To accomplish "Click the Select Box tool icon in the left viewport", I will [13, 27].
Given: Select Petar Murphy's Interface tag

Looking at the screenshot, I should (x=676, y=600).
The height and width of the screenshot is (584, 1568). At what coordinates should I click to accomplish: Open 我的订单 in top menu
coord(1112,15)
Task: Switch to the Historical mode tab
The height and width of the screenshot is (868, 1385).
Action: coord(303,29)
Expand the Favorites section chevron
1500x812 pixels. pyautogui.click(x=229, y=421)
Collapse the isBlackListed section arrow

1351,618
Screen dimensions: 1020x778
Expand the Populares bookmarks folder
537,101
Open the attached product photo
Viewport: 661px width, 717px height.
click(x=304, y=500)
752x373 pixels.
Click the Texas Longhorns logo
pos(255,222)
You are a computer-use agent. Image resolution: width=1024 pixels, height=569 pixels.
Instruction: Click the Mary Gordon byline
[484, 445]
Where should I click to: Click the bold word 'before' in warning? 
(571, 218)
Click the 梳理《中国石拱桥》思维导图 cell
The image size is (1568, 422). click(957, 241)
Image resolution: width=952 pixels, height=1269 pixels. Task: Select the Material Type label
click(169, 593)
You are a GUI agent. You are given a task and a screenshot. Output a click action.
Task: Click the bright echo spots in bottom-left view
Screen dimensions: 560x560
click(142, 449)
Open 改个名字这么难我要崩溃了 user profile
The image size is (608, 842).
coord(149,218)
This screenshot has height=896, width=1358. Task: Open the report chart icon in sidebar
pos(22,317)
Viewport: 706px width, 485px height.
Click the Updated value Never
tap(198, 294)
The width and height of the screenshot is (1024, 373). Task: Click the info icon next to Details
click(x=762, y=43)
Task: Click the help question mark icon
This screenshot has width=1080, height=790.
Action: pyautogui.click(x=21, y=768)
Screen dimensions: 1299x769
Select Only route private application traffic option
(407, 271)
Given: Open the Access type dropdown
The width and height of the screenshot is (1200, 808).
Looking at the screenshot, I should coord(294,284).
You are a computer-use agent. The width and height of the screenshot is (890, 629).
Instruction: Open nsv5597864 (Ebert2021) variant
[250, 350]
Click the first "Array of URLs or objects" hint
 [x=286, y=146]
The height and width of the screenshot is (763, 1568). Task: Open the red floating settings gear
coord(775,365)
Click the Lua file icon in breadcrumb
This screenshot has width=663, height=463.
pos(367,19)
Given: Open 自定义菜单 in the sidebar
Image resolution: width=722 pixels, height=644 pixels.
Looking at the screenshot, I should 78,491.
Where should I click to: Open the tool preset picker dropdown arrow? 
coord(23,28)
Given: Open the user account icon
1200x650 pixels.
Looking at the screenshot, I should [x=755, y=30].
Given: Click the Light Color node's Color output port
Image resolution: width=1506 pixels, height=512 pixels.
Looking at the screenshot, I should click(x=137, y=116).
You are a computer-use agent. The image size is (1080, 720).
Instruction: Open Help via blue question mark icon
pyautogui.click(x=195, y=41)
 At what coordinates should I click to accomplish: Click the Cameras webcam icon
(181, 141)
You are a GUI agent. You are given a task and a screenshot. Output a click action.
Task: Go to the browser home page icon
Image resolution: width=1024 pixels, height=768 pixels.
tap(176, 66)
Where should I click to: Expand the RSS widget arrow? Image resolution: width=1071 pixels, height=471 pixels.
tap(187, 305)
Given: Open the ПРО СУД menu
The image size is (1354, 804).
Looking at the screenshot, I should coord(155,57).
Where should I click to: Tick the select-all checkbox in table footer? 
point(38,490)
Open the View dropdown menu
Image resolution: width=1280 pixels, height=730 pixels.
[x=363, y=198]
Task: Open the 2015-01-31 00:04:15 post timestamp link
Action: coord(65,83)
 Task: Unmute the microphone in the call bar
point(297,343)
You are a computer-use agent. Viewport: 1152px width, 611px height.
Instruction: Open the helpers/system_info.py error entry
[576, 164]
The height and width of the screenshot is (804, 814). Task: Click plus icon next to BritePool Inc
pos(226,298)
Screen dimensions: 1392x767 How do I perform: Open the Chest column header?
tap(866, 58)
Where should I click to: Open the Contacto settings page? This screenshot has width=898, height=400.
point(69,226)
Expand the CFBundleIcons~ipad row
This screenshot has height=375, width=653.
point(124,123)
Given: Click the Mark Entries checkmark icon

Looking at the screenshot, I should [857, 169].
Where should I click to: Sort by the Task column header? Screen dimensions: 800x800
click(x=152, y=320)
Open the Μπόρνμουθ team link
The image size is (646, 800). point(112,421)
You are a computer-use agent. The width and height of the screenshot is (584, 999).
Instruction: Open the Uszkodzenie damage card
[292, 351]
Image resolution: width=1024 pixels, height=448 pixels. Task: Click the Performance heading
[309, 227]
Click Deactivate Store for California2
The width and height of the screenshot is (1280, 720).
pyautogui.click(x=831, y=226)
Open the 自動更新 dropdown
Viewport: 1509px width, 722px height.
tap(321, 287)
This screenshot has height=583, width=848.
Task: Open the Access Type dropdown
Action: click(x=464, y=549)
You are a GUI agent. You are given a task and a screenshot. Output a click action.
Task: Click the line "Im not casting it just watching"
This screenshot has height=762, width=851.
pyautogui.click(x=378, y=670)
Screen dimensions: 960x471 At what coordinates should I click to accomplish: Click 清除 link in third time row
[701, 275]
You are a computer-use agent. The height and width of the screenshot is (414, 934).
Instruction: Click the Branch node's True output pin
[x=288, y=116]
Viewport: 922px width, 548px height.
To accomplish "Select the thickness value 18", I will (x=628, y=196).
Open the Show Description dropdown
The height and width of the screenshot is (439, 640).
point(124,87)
———
**TASK INSTRUCTIONS**
Within the records above, count each line holding "left". Write down only the number.

**THE ANSWER**
2